Question 10: A 27-year-old man is brought to the emergency department 30 minutes after being shot in the abdomen during a violent altercation. His temperature is 36.5°C (97.7°F), pulse is 118/min and regular, and blood pressure is 88/65 mm Hg. Examination shows cool extremities. Abdominal examination shows a 2.5-cm entrance wound in the left upper quadrant at the midclavicular line, below the left costal margin. Focused ultrasound shows free fluid in the left upper quadrant.
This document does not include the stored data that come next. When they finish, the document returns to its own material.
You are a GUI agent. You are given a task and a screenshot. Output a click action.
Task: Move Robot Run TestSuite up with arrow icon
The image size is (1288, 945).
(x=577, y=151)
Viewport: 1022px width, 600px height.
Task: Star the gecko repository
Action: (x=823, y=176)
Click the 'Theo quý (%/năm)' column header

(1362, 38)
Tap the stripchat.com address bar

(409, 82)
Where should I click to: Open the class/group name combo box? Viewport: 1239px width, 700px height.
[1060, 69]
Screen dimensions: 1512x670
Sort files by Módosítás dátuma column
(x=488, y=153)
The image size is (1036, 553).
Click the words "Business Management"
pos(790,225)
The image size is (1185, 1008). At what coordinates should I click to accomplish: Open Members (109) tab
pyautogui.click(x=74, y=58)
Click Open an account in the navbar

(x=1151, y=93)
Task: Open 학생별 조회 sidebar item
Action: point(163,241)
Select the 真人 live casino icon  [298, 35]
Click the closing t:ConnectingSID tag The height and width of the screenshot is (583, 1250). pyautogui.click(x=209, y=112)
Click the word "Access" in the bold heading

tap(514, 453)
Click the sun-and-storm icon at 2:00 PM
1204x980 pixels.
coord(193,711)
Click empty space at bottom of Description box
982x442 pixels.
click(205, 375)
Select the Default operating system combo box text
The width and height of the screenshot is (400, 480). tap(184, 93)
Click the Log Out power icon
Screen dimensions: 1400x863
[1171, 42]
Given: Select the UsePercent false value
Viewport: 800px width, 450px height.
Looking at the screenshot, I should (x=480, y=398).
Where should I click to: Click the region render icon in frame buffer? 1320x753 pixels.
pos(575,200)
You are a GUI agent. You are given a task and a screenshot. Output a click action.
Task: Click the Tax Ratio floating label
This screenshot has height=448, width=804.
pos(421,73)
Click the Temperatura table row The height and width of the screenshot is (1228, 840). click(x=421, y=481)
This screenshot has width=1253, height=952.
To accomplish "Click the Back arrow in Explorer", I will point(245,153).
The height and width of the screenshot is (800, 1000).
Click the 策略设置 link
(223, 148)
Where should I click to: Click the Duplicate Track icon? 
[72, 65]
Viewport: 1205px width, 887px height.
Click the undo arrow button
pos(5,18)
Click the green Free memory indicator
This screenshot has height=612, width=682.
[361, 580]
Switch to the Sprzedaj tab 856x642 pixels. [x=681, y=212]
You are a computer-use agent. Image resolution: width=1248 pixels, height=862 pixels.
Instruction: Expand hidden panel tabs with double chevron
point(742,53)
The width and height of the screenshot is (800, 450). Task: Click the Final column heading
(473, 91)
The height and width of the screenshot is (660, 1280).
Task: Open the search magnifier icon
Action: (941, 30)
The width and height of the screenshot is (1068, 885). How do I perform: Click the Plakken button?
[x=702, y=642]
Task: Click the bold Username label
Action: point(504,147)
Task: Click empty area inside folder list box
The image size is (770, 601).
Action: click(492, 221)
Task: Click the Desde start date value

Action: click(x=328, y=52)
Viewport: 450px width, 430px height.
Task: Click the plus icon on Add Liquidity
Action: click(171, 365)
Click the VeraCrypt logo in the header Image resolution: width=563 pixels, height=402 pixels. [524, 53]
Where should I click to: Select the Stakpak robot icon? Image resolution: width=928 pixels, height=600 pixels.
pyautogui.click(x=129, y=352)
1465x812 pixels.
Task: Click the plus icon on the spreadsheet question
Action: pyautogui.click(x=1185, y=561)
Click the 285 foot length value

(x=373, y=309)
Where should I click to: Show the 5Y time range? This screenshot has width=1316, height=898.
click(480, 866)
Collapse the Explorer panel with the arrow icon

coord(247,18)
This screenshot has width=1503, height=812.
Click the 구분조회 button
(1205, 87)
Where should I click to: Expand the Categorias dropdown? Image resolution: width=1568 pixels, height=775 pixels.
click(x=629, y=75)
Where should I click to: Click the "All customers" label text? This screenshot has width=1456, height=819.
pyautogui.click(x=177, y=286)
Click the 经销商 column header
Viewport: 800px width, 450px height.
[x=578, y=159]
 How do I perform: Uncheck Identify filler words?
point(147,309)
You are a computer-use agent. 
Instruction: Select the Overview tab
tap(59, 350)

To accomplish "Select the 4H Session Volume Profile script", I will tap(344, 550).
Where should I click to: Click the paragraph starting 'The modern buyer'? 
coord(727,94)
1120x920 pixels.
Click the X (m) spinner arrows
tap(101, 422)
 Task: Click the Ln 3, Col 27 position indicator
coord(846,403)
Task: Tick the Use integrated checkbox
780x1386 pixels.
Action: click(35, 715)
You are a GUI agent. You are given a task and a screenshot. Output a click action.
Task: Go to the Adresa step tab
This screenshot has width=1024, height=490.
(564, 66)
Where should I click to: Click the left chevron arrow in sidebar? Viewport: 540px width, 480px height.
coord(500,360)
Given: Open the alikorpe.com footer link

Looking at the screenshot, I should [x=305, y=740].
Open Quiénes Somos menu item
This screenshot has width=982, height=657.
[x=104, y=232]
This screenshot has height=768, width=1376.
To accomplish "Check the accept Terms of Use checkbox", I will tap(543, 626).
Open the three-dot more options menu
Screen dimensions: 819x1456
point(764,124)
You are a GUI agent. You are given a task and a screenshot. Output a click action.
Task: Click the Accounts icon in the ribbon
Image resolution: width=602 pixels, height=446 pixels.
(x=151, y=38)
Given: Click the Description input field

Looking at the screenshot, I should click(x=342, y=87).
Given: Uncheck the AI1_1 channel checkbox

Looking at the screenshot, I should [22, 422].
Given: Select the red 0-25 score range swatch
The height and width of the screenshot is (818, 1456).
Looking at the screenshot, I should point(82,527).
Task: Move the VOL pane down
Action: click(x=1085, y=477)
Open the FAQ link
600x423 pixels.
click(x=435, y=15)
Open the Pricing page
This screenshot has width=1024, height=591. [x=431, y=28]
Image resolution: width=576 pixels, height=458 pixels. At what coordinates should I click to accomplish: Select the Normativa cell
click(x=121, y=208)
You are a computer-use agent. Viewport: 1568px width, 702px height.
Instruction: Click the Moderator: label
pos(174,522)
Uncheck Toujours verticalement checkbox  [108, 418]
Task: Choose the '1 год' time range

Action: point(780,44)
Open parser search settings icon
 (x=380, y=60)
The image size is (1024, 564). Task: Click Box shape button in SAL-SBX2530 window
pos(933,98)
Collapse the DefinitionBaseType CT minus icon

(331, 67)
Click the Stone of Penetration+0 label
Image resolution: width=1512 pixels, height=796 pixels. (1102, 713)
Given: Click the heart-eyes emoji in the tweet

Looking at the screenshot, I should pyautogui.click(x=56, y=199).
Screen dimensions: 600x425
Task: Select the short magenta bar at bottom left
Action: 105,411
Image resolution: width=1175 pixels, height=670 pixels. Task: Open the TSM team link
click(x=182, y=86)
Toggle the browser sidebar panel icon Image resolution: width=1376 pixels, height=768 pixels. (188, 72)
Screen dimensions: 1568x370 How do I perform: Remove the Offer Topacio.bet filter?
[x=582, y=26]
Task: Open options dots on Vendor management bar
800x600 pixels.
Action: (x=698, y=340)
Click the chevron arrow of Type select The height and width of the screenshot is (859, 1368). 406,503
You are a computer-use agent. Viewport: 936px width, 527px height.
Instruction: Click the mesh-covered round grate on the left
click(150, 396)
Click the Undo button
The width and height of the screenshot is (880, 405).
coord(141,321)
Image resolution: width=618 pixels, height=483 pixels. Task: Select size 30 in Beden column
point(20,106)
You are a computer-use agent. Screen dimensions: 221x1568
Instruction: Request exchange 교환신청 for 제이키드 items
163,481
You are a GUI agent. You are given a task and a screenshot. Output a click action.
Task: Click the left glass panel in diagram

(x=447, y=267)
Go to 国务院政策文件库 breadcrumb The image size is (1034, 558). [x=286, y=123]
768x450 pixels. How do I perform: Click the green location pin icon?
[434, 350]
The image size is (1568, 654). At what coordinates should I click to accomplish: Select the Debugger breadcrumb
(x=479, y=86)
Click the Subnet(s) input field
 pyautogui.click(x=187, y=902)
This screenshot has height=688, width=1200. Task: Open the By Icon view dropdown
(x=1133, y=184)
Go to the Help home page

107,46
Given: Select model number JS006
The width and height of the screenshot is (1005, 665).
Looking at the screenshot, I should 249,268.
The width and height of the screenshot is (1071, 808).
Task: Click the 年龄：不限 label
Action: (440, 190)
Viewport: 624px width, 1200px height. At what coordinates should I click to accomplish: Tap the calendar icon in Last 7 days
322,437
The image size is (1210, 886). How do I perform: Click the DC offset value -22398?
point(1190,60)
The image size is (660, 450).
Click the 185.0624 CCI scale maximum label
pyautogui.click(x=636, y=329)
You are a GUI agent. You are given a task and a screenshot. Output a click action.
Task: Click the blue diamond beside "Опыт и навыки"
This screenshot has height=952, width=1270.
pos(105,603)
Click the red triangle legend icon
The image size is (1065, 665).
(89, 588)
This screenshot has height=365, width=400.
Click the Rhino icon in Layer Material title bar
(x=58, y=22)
Which of the following sets of hemodynamic changes is most likely in this patient?
Cardiac output (CO) | Pulmonary capillary wedge pressure (PCWP) | Systemic vascular resistance (SVR) | Central venous pressure (CVP)
A. ↑ ↓ ↓ ↓
B. ↓ ↓ ↑ ↑
C. ↓ ↓ ↓ ↓
D. ↓ ↓ ↑ ↓ (Correct Answer)
E. ↓ ↑ ↑ ↑
Explanation: ***↓ ↓ ↑ ↓***
- This patient is in **hypovolemic shock** due to hemorrhage, leading to decreased **cardiac output (CO)** and **pulmonary capillary wedge pressure (PCWP)** due to reduced preload.
- The body compensates for hypovolemia by increasing **systemic vascular resistance (SVR)** to maintain perfusion to vital organs, while **central venous pressure (CVP)** decreases due to the depleted blood volume.
*↑ ↓ ↓ ↓*
- An increased **cardiac output** is inconsistent with hypovolemic shock, where the heart's ability to pump blood is compromised by a lack of circulating volume.
- While **PCWP**, **SVR**, and **CVP** decreasing could be seen in some forms of shock, the elevated CO rules out hypovolemic shock.
*↓ ↓ ↑ ↑*
- An elevated **central venous pressure (CVP)** is inconsistent with hypovolemic shock, as CVP reflects right atrial pressure and would be low due to decreased blood volume.
- While other parameters such as **CO** and **PCWP** decreasing and **SVR** increasing can be seen in hypovolemic shock, the increased CVP suggests a different hemodynamic state, like cardiogenic shock.
*↓ ↓ ↓ ↓*
- A decrease in **systemic vascular resistance (SVR)** is characteristic of **distributive shock** (e.g., septic or neurogenic shock), not hypovolemic shock, where compensatory vasoconstriction would lead to increased SVR.
- While **CO**, **PCWP**, and **CVP** would decrease due to overall poor perfusion, the SVR response differentiates it from hypovolemic shock.
*↓ ↑ ↑ ↑*
- An elevated **pulmonary capillary wedge pressure (PCWP)** and **central venous pressure (CVP)** indicate increased fluid volume or cardiac dysfunction, which is contrary to the reduced preload seen in hypovolemic shock.
- While **cardiac output (CO)** may decrease in cardiogenic shock, the other elevated pressures point away from a primary hypovolemic cause.